Colleague: Douglas County dispatcher Selma Southard epitomized public service

Selma Marie Southard

For more than three decades, she was a calming voice on the other end of the line for Lawrence and Douglas County residents who needed help.

Friends and colleagues of Selma Southard say she had a fun personality and became an institution in the county’s dispatch center in such a stressful job.

Mrs. Southard, 57, director of Douglas County Emergency Communications, died Friday at Kansas University Hospital in Kansas City, Kan., after suffering from a lingering illness.

“She was an expert dispatcher, and everybody knew it,” said Jim Denney, who preceded her as director and retired in 2008.

Her memorial service took place Wednesday at Mustard Seed Christian Fellowship Church in west Lawrence. During the processional, dispatchers put out Mrs. Southard’s “last call” over the scanner to honor her.

Mrs. Southard worked in emergency communications in Lawrence for 36 years, originally starting when the city and county had separate dispatchers.

Tarik Khatib, Lawrence’s interim police chief, remembers sitting in Mrs. Southard’s chair as a young officer in the early 1990s. His task was to fill in for her for a short time during her lunch break.

“It impressed upon me how important and how much weight and quality emergency communications personnel have,” Khatib said. “Through it all she was extremely hard-working. She approached things with dedication and intelligence.”

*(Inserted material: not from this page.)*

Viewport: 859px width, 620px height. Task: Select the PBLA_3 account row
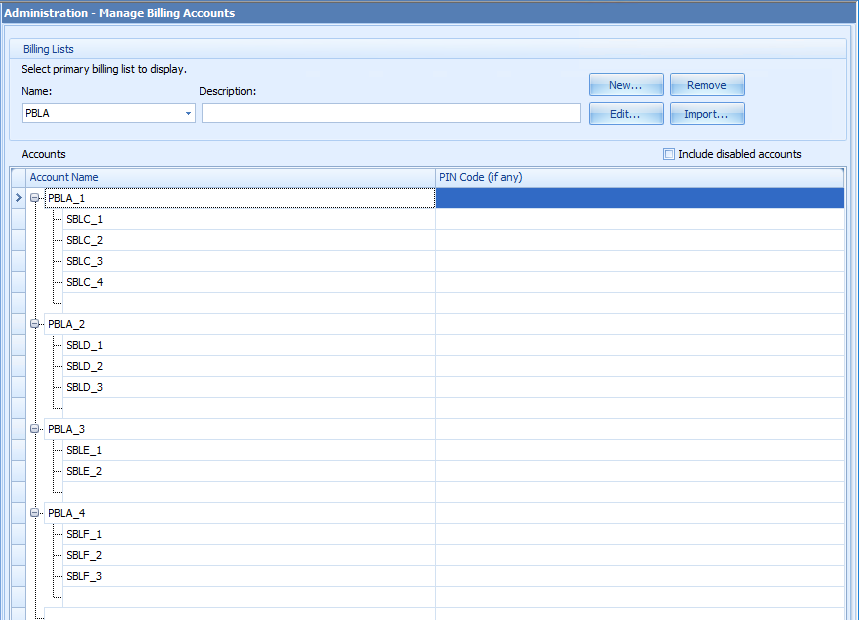click(67, 428)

The dispatch departments merged in 1994, and Mrs. Southard later became a supervisor. She also became Denney’s assistant director in 2004 before replacing him when he retired.

Douglas County Administrator Craig Weinaug said for decades Mrs. Southard was a calming voice on the phone, trained in how to deal with people who are often in a panic due to medical emergencies, fires or other dangerous situations.

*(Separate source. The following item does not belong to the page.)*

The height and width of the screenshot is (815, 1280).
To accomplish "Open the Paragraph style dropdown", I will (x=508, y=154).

“To me she’s the epitome of what’s best about public service,” he said.

Her husband, Arvie Southard Jr., died in 2009. Survivors include her son Christopher and her mother Minnie “Jane” Lewis, both of Lawrence. The family suggests memorials to the Lupus Foundation’s Kansas chapter, sent via Warren-McElwain Mortuary, 120 W. 13th St., Lawrence, KS 66044.

Weinaug said the Douglas County Sheriff’s office will take on day-to-day responsibility of supervising the emergency communications department. Dispatcher and day-shift supervisor Amanda Reusch has been named acting director, he said.

Denney said Mrs. Southard also had a fun personality around the department and that she had a passion for fire trucks.

“The citizens of Douglas County and public safety have experienced a loss,” Denney said. “She was the right person to be in the jobs that she held over the years, and it will be very difficult for anybody to walk in her shoes.”